I saw no waterfowl, because there is no open water yet. Waterfowl are fussy that way; they insist on water.
But the walk had an unexpected pleasure. About 20 minutes into it, I heard a drumming sound across a small bay. I was pretty sure it was a pileated woodpecker because the drumming was so loud. Then I heard the unmistakable laughing call of the pileated. I’m horrible at bird calls, but once you’ve heard that call, you don’t forget it.
Still, I wanted to see it, and as I walked to the other side of the bay I was starting to fear that wouldn’t happen. I was scanning the trees, hoping at least to get a picture of the bird’s handiwork.
Suddenly, there it was, the pileated itself, in the tree that was closest to me, about 30 feet away.
If you’re not familiar with the pileated, the easiest way to picture it is as the model for the cartoon character Woody Woodpecker. It’s much bigger than any other woodpecker you’ll see, and it’s graced with a fabulous red crest.
I see pileateds in my backyard sometimes, feeding on my suet. But it had been months since I had seen one, so this was worth the trip.
I think I made it uncomfortable, because it flew to a tree farther away. Then my attention was caught by another woodpecker. At first, I thought it might be a black-backed woodpecker or a three-toed woodpecker. I finally decided it was a hairy, which wasn’t as exciting. But any woodpecker is cool; I love to watch them at work.

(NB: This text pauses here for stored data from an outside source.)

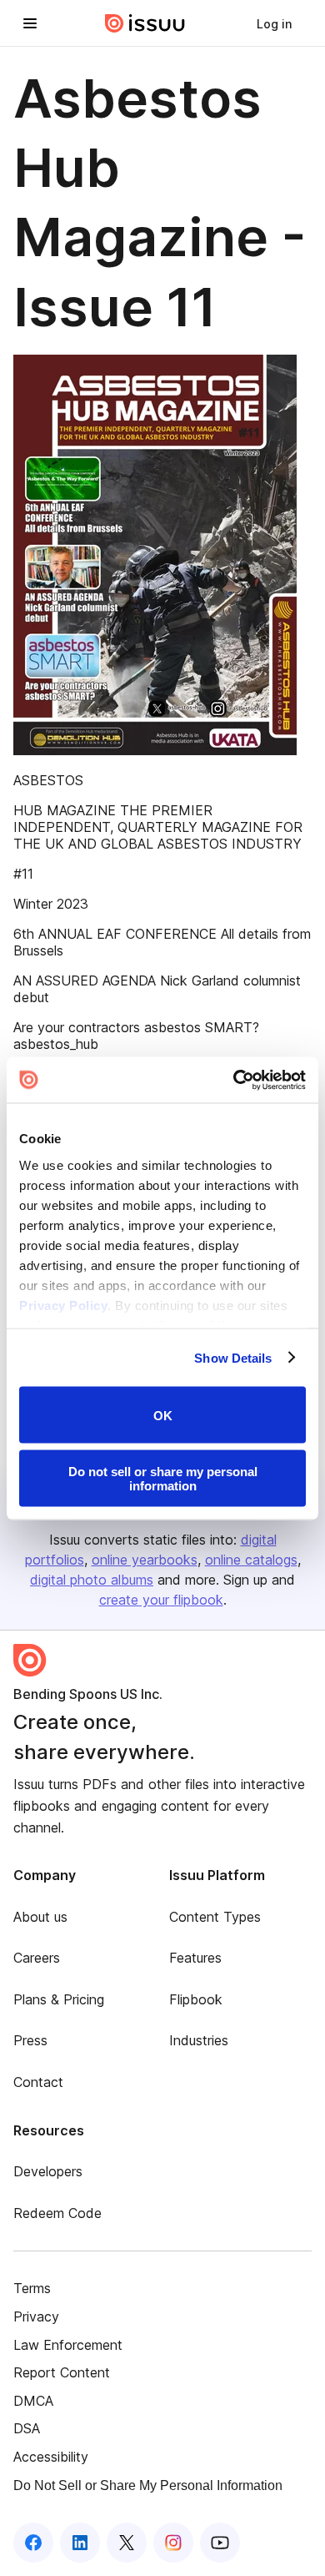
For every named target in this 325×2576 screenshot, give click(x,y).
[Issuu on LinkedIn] (80, 2543)
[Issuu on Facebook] (33, 2543)
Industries (198, 2040)
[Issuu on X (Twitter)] (127, 2543)
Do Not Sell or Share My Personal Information (147, 2485)
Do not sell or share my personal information (163, 1478)
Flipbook (195, 1999)
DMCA (33, 2400)
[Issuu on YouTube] (220, 2543)
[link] (274, 23)
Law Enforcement (67, 2345)
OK (162, 1415)
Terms (32, 2288)
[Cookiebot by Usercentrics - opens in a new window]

Because I had my GPS with me, I can tell you exactly where I was when I saw these birds:
N 46.43.124, W  092.11.213.
Otherwise, I saw crows and chickadees, one of which was singing in a way I didn’t know chickadees sing. (I told you I’m horrible at bird calls.) At first, it sounded like this: Weedledee-Dop. Weedledee-Dop. Then I decided it really was saying: Vil-la-no-va. Vil-la-no-va.
You can’t take that for what it’s worth; I don’t think chickadees know any more about college basketball than I do.
Clearly, I was rushing the season. But the trail was lovely, and I felt peaceful and contemplative while I was on it. I only saw one other person (twice). Otherwise I had this beautiful waterside trail to myself. Not bad for a five-minute drive from home.